Here, a DataFrame has extra metadata due to its tabular format, which allows Spark to run certain optimizations on the finalized query.
An RDD, on the other hand, is merely a Resilient Distributed Dataset that is more of a blackbox of data that cannot be optimized as the operations that can be performed against it, are not as constrained.
However, you can go from a DataFrame to an RDD through its rdd method, and you can go from an RDD to a DataFrame (if the RDD is in a tabular format) through the toDF method
The DataFrame recommended to use where possible due to the built in query optimization.
Here RDD is core component, but DataFrame is an API introduced in spark 1.30.
Group of data partitions called RDD. These RDD have to follow some properties suchais:
- Fault Tolerant,
Here RDD is either structured or unstructured.
DataFrame is an API possible in Scala, Java, Python and R. It access to process any type of Structured and semi structured data. To define DataFrame, a collection of distributed data organized into named columns called DataFrame. This can be quickly optimize the RDDs in the DataFrame. And then process JSON data, parquet data, HiveQL data at a time by using DataFrame.
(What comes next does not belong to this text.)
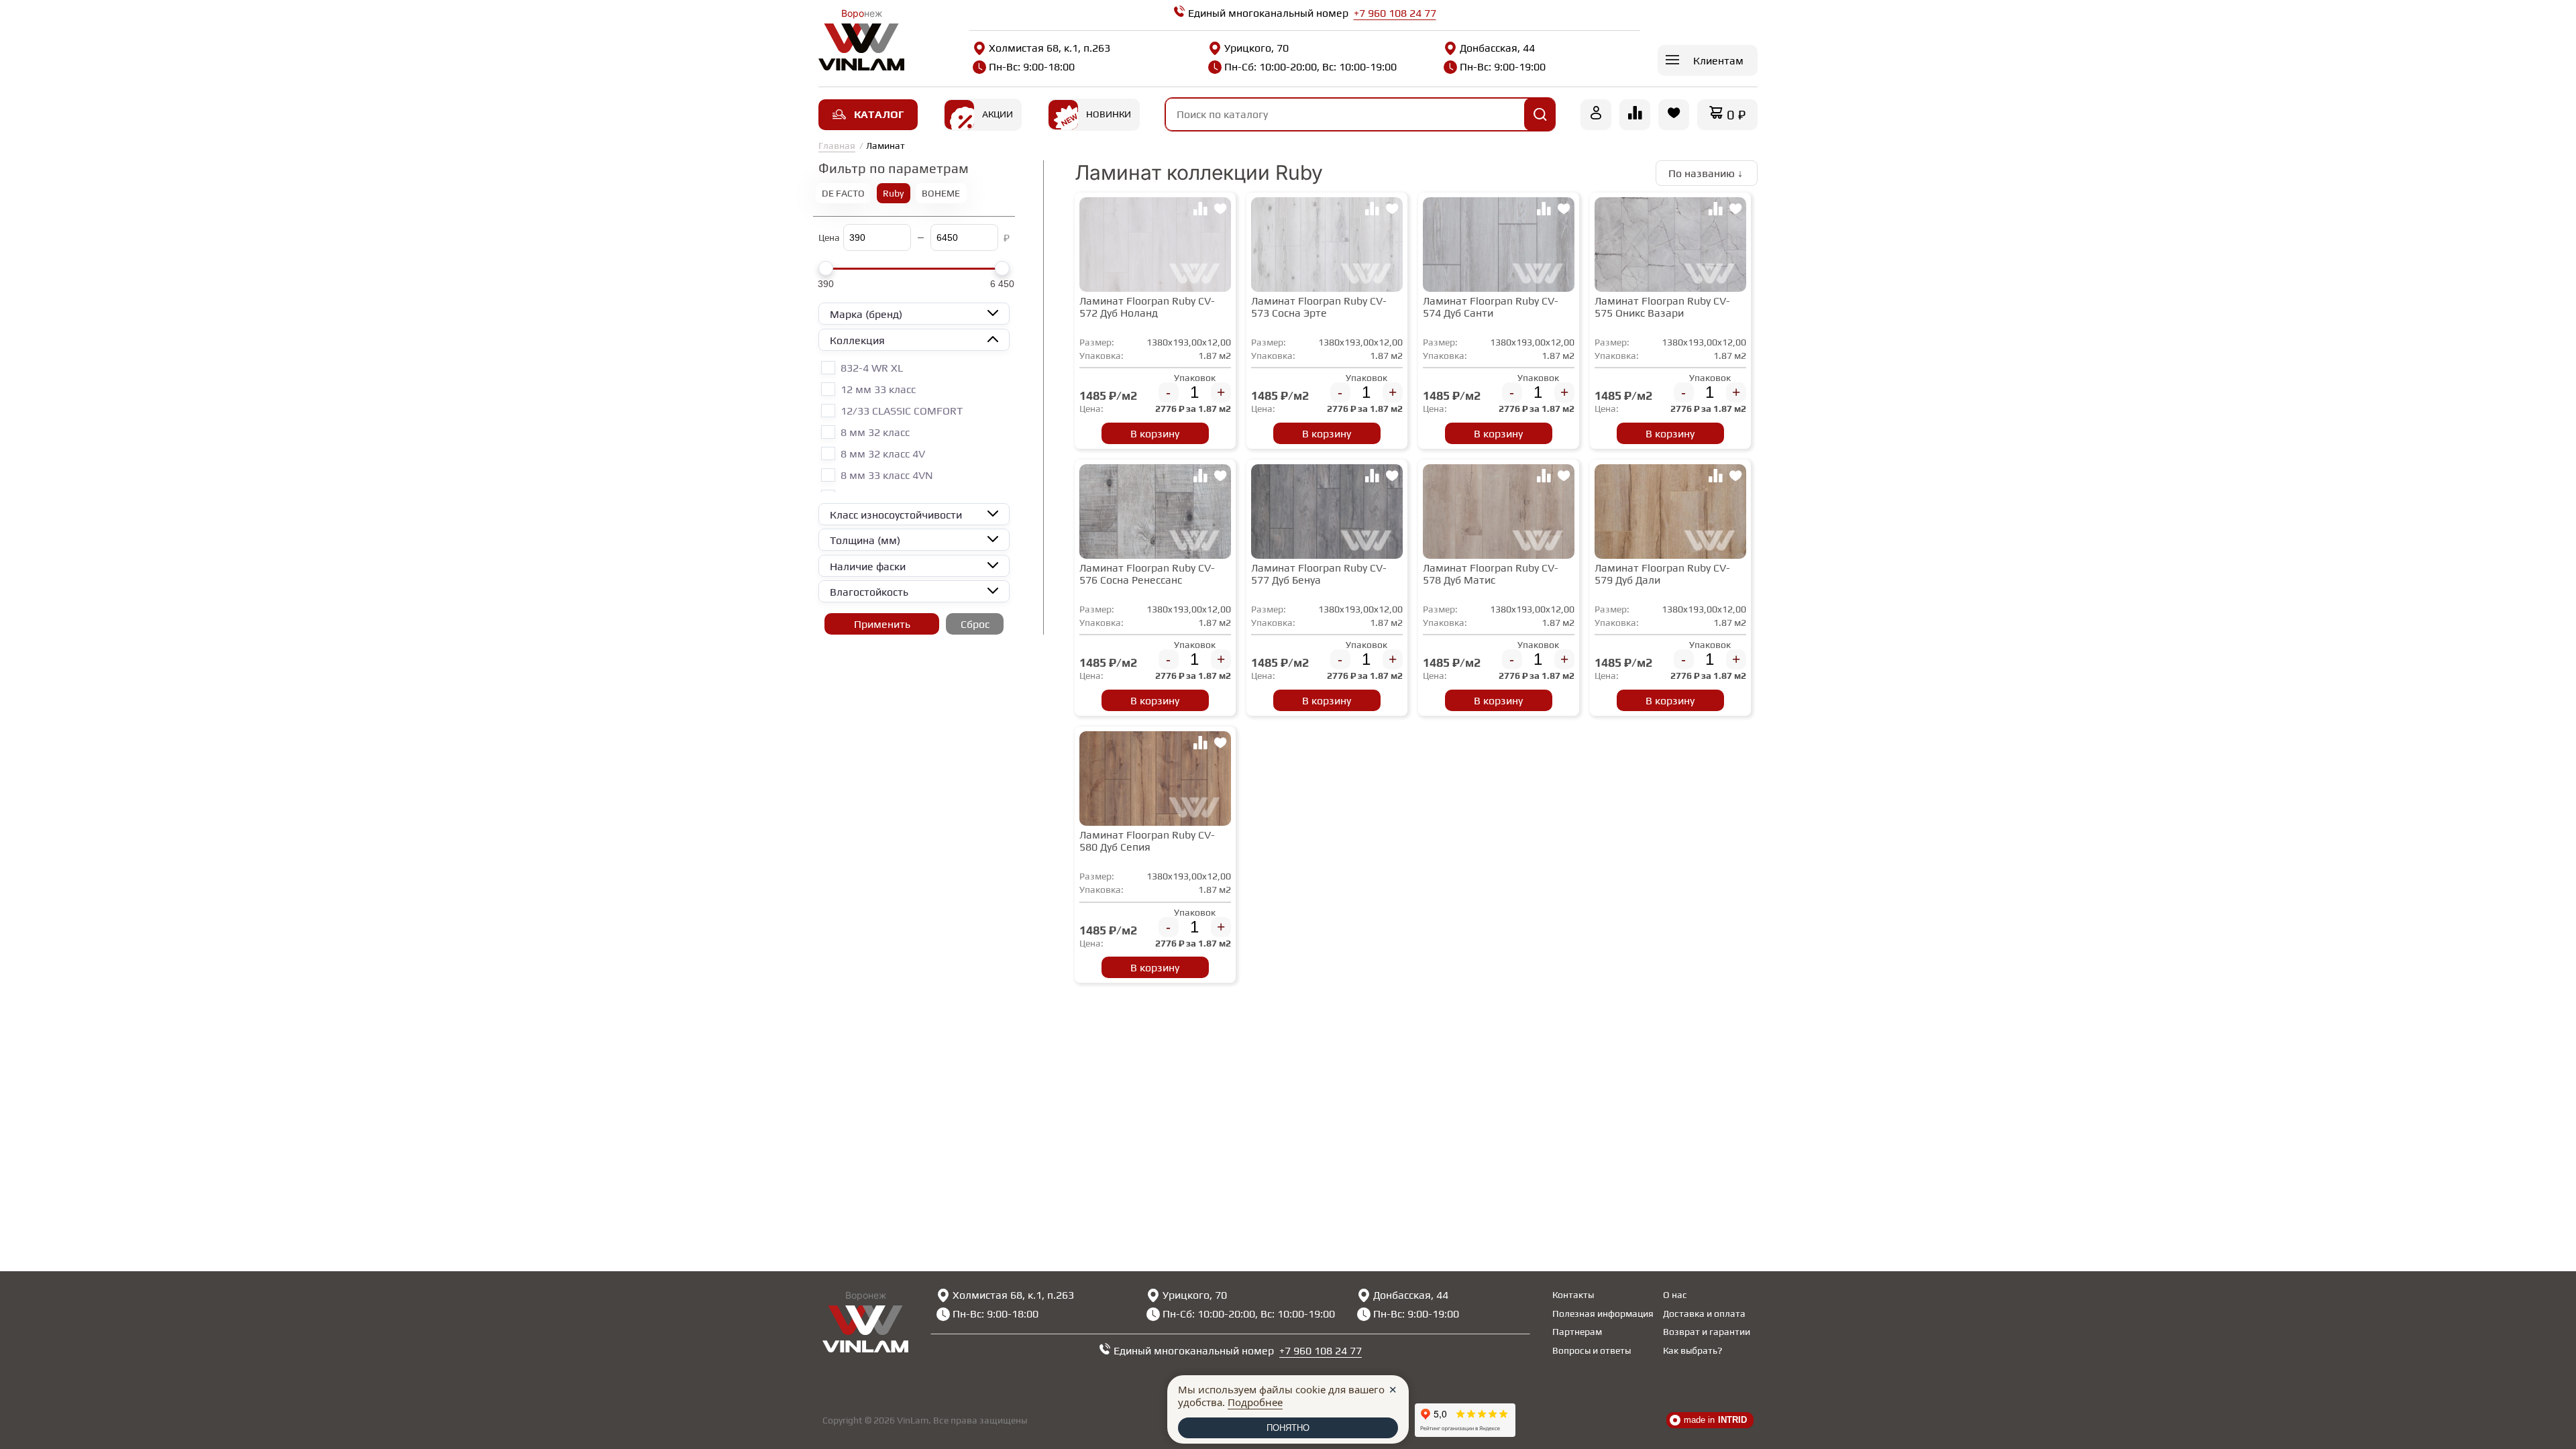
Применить (882, 624)
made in (1715, 1420)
val sampleRDD = sqlContext.jsonFile("hdfs://localhost:9000/jsondata.json") val sample_DF = sampleRDD.toDF()
This is a Sample_DF consider as DataFrame. sampleRDD is (raw data) called RDD.
DataFrame is identical to a table in RDBMS and can also be manipulated in similar ways to the “native” distributed collections in RDDs. Unlike RDDs, Dataframes keep track of the schema and support various relational operations that lead to more optimized execution.
Each and every DataFrame object produce a logical plan but because of their “lazy” nature no execution occurs until the user calls a specific “output operation”.